Role of limited listings on prices

Lawrence Yun, NAR chief economist, explains the role of limited listings on prices. “The utter lack of sufficient housing supply and its influence on higher home prices muted overall sales activity in much of the U.S. last month.

“While the good news is that Realtors in most areas are saying buyer traffic is even stronger than the beginning of last year, sales failed to follow course and far lagged last January’s pace. It’s very clear that too many markets right now are becoming less affordable and desperately need more new listings to calm the speedy price growth.”

The median existing-home price for all housing types in January was $240,500, up 5.8% from January 2017’s $227,300. January’s price increase marks the 71st straight month of year-over-year gains.

Total housing inventory at the end of January rose 4.1% to 1.52million existing homes available for sale. However, it is still 9.5% lower than a year ago at 1.68million. The figure has fallen year-over-year for 32 consecutive months. Unsold inventory is at a 3.4-month supply at the current sales pace compared with 3.6 months a year ago.

“Another month of solid price gains underlines this ongoing trend of strong demand and weak supply. The underproduction of single-family homes over the last decade has played a predominant role in the current inventory crisis that is weighing on affordability. However, there’s hope that the tide is finally turning.

Jump in new house construction

“There was a nice jump in new home construction in January and homebuilder confidence is high. These two factors will hopefully lay the foundation for the building industry to meaningfully ramp up production as this year progresses.

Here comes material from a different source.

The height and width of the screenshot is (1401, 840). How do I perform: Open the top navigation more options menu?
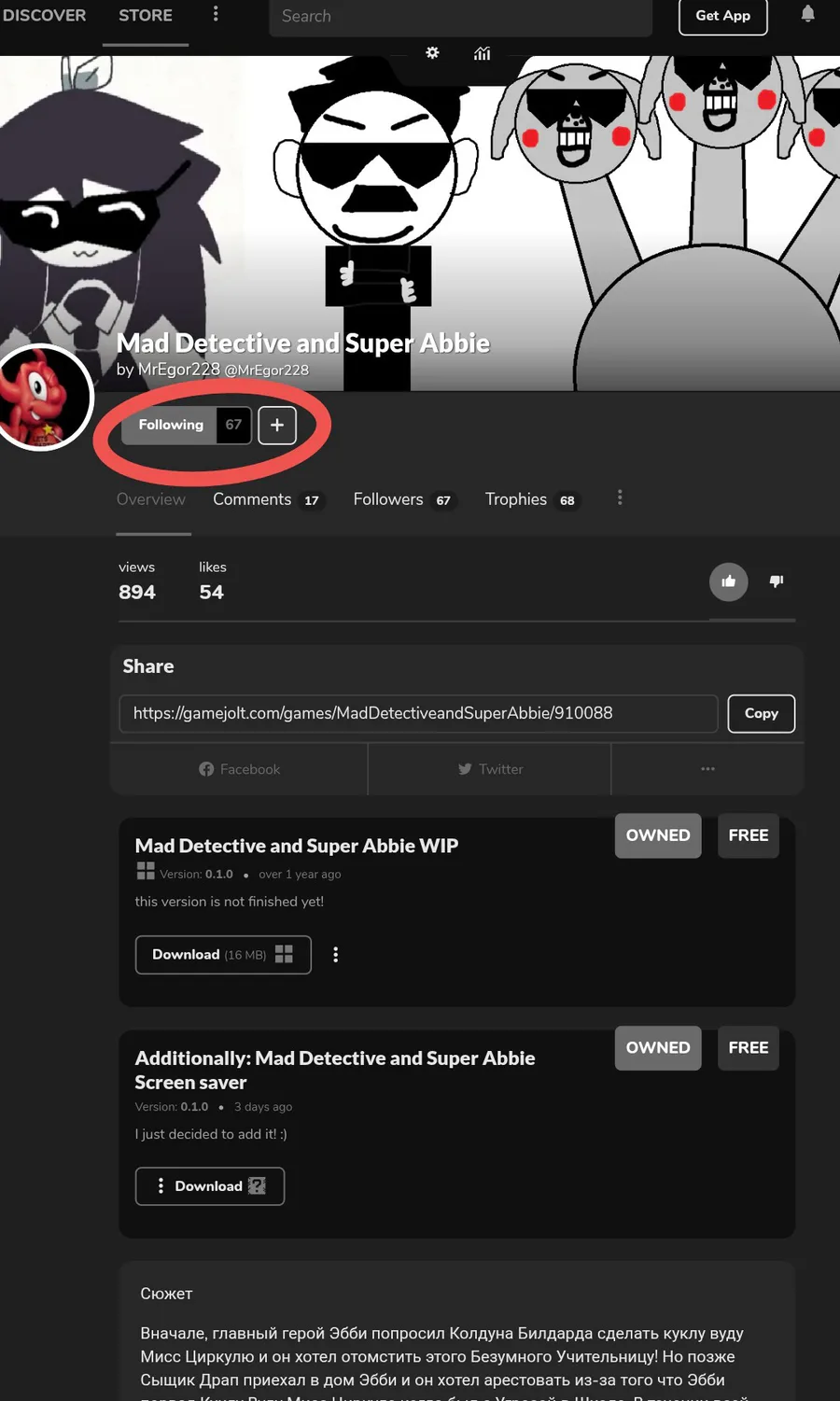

“The gradual uptick in wages over the last few months is a promising development for the housing market, but there’s risk these income gains could be offset by the recent jump in mortgage rates. That is why the pace of added new and existing supply in the months ahead is worth monitoring. If inventory conditions can improve enough to cool the swift price growth in several markets, most prospective buyers should be able to absorb the higher borrowing costs.”

Properties typically stayed on the market for 42 days in January, which is up from 40 days in December 2017. Even so, it is down from a year ago at 50 days. Almost half (43%) of homes sold in January were on the market for less than a month.

Early spring buying season

NAR President Elizabeth Mendenhall, says Realtors® in several markets say the spring buying season is starting early this year. “With demand exceeding supply in most areas, competition will only heat up in the months ahead. Beginning the home search now could lead to a successful and less stressful buying experience.”

All-cash sales reached 22% of transactions in January, up from 20% in December 2017 but down from 23% a year ago. Individual investors, who account for many cash sales, purchased 17% of homes in January, up from 16% both last month and a year ago.

Single-family home sales declined 3.8% to a seasonally adjusted annual rate of 4.76million in January from 4.95million in December. They are now 4.8% below the 5million pace a year ago. The median existing single-family home price was $241,700 in January, up 5.7% from January 2017.

Existing condominium and co-op sales rose 1.6% to a seasonally adjusted annual rate of 620,000 units in January, but are still 4.6% below a year ago. The median existing condo price was $231,600 in January, which is 7.1% above a year ago.